§ WHAT IS EXPECTED
Print the listing below in full. Alter nothing.
____
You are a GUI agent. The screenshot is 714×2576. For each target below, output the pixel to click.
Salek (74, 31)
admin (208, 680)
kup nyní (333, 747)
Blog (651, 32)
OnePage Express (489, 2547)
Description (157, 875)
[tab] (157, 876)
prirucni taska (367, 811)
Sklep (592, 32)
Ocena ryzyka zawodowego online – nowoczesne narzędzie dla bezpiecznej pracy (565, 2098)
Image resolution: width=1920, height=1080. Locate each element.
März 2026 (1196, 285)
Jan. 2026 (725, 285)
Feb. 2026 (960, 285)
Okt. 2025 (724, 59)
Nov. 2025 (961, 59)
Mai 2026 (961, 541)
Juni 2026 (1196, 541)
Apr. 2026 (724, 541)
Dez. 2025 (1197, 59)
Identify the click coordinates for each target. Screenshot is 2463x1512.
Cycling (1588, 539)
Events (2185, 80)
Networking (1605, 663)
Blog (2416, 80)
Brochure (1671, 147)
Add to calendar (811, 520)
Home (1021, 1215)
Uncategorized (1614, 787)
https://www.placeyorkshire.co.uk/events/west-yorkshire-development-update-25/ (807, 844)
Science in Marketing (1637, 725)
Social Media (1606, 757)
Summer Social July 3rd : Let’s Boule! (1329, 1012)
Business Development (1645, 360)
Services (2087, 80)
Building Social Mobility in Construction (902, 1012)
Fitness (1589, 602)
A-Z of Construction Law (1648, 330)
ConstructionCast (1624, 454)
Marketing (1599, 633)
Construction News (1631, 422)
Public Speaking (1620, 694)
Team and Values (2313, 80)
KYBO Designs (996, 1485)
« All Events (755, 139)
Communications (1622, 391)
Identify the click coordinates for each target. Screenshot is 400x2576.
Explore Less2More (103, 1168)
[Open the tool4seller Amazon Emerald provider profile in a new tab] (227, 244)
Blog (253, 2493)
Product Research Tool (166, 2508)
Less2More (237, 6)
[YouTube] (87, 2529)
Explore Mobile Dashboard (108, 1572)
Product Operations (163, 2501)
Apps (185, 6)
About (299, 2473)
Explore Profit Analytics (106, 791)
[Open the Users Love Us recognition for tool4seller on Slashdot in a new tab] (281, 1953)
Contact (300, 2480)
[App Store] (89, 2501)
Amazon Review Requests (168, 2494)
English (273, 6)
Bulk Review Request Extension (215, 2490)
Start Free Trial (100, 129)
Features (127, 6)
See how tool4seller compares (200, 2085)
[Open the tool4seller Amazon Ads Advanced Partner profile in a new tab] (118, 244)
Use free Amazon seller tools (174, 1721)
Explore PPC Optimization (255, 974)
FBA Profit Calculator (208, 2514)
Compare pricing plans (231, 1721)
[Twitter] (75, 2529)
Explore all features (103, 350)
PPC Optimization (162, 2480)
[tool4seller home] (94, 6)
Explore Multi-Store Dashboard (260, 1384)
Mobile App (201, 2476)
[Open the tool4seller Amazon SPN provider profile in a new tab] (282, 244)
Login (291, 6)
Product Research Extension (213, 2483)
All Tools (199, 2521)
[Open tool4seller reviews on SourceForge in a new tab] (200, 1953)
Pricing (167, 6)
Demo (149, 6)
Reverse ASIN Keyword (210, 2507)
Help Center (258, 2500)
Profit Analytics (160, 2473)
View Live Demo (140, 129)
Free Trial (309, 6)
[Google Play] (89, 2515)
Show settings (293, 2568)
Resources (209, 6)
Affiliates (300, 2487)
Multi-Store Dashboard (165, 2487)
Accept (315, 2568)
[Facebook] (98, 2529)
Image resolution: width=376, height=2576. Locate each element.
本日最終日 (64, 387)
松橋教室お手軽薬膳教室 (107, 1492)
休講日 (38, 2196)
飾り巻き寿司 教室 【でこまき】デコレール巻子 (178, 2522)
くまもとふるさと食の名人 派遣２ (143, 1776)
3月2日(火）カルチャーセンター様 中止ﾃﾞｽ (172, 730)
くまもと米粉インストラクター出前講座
____
§ RESULT
You are a GUI agent. The screenshot is 714×2576. For each target below, output the pixel to click.
Salek (74, 31)
admin (208, 680)
kup nyní (333, 747)
Blog (651, 32)
OnePage Express (489, 2547)
Description (157, 875)
[tab] (157, 876)
prirucni taska (367, 811)
Sklep (592, 32)
Ocena ryzyka zawodowego online – nowoczesne narzędzie dla bezpiecznej pracy (565, 2098)
Image resolution: width=1920, height=1080. Locate each element.
März 2026 (1196, 285)
Jan. 2026 (725, 285)
Feb. 2026 (960, 285)
Okt. 2025 (724, 59)
Nov. 2025 (961, 59)
Mai 2026 (961, 541)
Juni 2026 (1196, 541)
Apr. 2026 (724, 541)
Dez. 2025 (1197, 59)
Identify the click coordinates for each target. Screenshot is 2463x1512.
Cycling (1588, 539)
Events (2185, 80)
Networking (1605, 663)
Blog (2416, 80)
Brochure (1671, 147)
Add to calendar (811, 520)
Home (1021, 1215)
Uncategorized (1614, 787)
https://www.placeyorkshire.co.uk/events/west-yorkshire-development-update-25/ (807, 844)
Science in Marketing (1637, 725)
Social Media (1606, 757)
Summer Social July 3rd : Let’s Boule! (1329, 1012)
Business Development (1645, 360)
Services (2087, 80)
Building Social Mobility in Construction (902, 1012)
Fitness (1589, 602)
A-Z of Construction Law (1648, 330)
ConstructionCast (1624, 454)
Marketing (1599, 633)
Construction News (1631, 422)
Public Speaking (1620, 694)
Team and Values (2313, 80)
KYBO Designs (996, 1485)
« All Events (755, 139)
Communications (1622, 391)
Identify the click coordinates for each target. Screenshot is 400x2576.
Explore Less2More (103, 1168)
[Open the tool4seller Amazon Emerald provider profile in a new tab] (227, 244)
Blog (253, 2493)
Product Research Tool (166, 2508)
Less2More (237, 6)
[YouTube] (87, 2529)
Explore Mobile Dashboard (108, 1572)
Product Operations (163, 2501)
Apps (185, 6)
About (299, 2473)
Explore Profit Analytics (106, 791)
[Open the Users Love Us recognition for tool4seller on Slashdot in a new tab] (281, 1953)
Contact (300, 2480)
[App Store] (89, 2501)
Amazon Review Requests (168, 2494)
English (273, 6)
Bulk Review Request Extension (215, 2490)
Start Free Trial (100, 129)
Features (127, 6)
See how tool4seller compares (200, 2085)
[Open the tool4seller Amazon Ads Advanced Partner profile in a new tab] (118, 244)
Use free Amazon seller tools (174, 1721)
Explore PPC Optimization (255, 974)
FBA Profit Calculator (208, 2514)
Compare pricing plans (231, 1721)
[Twitter] (75, 2529)
Explore all features (103, 350)
PPC Optimization (162, 2480)
[tool4seller home] (94, 6)
Explore Multi-Store Dashboard (260, 1384)
Mobile App (201, 2476)
[Open the tool4seller Amazon SPN provider profile in a new tab] (282, 244)
Login (291, 6)
Product Research Extension (213, 2483)
All Tools (199, 2521)
[Open tool4seller reviews on SourceForge in a new tab] (200, 1953)
Pricing (167, 6)
Demo (149, 6)
Reverse ASIN Keyword (210, 2507)
Help Center (258, 2500)
Profit Analytics (160, 2473)
View Live Demo (140, 129)
Free Trial (309, 6)
[Google Play] (89, 2515)
Show settings (293, 2568)
Resources (209, 6)
Affiliates (300, 2487)
Multi-Store Dashboard (165, 2487)
Accept (315, 2568)
[Facebook] (98, 2529)
Image resolution: width=376, height=2576. Locate each element.
本日最終日 (64, 387)
松橋教室お手軽薬膳教室 (107, 1492)
休講日 (38, 2196)
飾り巻き寿司 教室 【でこまき】デコレール巻子 (178, 2522)
くまもとふるさと食の名人 派遣２ (143, 1776)
3月2日(火）カルチャーセンター様 中止ﾃﾞｽ (172, 730)
くまもと米粉インストラクター出前講座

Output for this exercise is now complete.